:: SELECTED EXCERPT ::
####

Scaling Postgres for Real-Time Analytics on Time-Series Data: The Challenge

Postgres is one of the most powerful and flexible databases available, but as real-time analytics workloads grow, traditional approaches start to fail.

  • Postgres handles high ingest rates well, but queries slow as datasets grow.
  • Analytical databases offer fast queries but struggle with real-time updates and high-ingest workloads.
  • Hybrid architectures combine Postgres with an analytics database, but add complexity, increase costs, and can slow insights.

At Timescale, we believe you shouldn’t have to choose. To date, we’ve made Postgres the best database for real-time analytics—eliminating the need for specialized infrastructure.

Now, in 2025, we’re pushing even further—removing bottlenecks, reducing query latency, and proving that Postgres can scale to petabytes of data and trillions of metrics—all in a single instance.

Monday: Kicking Off Timescale Launch Week

This week, we’re unveiling the next wave of innovations that make Postgres even more powerful for real-time analytics. Each day, we’ll introduce a major breakthrough—removing bottlenecks, accelerating queries, and proving that you can scale Postgres to petabyte workloads without complex infrastructure.

Here’s what’s coming:

  • Tuesday: Secondary indexes for columnstore—blazing-fast lookups and inserts, even on compressed data.
  • Wednesday: Revisiting how Timescale’s core architecture already delivers real-time analytics at scale.
  • Thursday: Enabling transition tables on hypertables—optimizing triggers for bulk inserts, updates, and deletes.
  • Friday: Scaling to petabyte workloads—how we dogfood Timescale Cloud, so you can too.

Let’s kick things off with a game-changer: secondary indexes on compressed data.

Tuesday: Secondary Indexes for Columnstore: 700x Faster Lookup Queries, 30x Faster Upserts in TimescaleDB

Postgres indexing, redefined. Until now, columnstores forced a trade-off—fast analytics or fast lookups. With TimescaleDB 2.18, that trade-off is gone.

Compressed data optimized for analytics couldn’t support indexes, meaning queries often required expensive full-table scans. Developers had to choose:

  • Fast aggregates but slow point lookups and constraint enforcement.
  • Fast inserts but no easy way to find and update specific records efficiently.

With TimescaleDB 2.18, that trade-off is gone. Now, Postgres B-tree and hash indexes work directly on compressed data, unlocking:

  • 700x faster point lookups: No need to decompress entire partitions.
  • 30x faster upserts: Ensure data integrity without query slowdowns.
  • 26x faster inserts when checking unique constraints: Enforce data consistency efficiently.

Unlike most columnstores—which lack dense indexing altogether—Timescale’s columnstore now supports fast, indexed lookups even on compressed data.

What does this unlock?

  • IIoT systems can now retrieve specific sensor readings in milliseconds—without decompressing full partitions.

####

:: STORED DATA ::
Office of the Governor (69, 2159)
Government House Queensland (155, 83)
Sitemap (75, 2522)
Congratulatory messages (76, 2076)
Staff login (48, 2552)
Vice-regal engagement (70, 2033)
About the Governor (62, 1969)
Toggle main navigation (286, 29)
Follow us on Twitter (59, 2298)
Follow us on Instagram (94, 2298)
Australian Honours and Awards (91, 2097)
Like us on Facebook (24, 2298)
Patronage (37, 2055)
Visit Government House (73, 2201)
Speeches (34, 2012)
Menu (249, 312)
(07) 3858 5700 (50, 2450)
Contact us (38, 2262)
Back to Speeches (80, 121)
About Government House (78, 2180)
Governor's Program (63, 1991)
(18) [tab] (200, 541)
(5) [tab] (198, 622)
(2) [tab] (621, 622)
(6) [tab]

####

:: THINGS TO DO ::
A. In the post on scaling Postgres for real-time analytics, which TimescaleDB release lets B-tree and hash indexes work directly on compressed data?
B. Continue the post on scaling Postgres for real-time analytics, starting after its final sentence.

:: THE ANSWERS ::
A. TimescaleDB 2.18

B.
  • Financial applications can enforce constraints and update historical records efficiently.
  • High-ingest systems can backfill and update records at scale—without slowing down query performance.

Tomorrow, we’ll break down exactly how secondary indexes deliver these gains—and why they make real-time analytics and point lookups equally fast in Postgres.

Wednesday: Revisiting Our Architectural Innovations for Scaling Postgres

Scaling Postgres for real-time analytics has always required trade-offs:

  • Transactional databases handle high ingest workloads well but struggle with analytics.
  • Analytical databases deliver fast queries but aren’t optimized for real-time updates.
  • Hybrid architectures add complexity, forcing developers to stitch together multiple systems.

Timescale eliminates these trade-offs by enhancing Postgres itself—keeping it high-performance, scalable, and analytics-ready—without sharding.

How? By combining two fundamental innovations:

  1. Hypertables automate partitioning (chunking), keeping inserts fast and queries efficient—without the operational headache of manual partitioning.
  2. Hypercore dynamically optimizes storage, combining row-based storage for fast ingest and columnar compression for efficient analytics—while supporting updates without costly decompression.

Beyond storage, Timescale optimizes every step of query execution:

  • Partition pruning and chunk skipping eliminate unnecessary partitions before they hit disk.
  • SEGMENTBY and ORDERBY colocate related data, reducing random reads and maximizing scan performance.
  • Batch filtering and column exclusion ensure only relevant data is read, minimizing I/O.
  • Vectorized execution speeds up filtering, decompression, and aggregations for faster queries.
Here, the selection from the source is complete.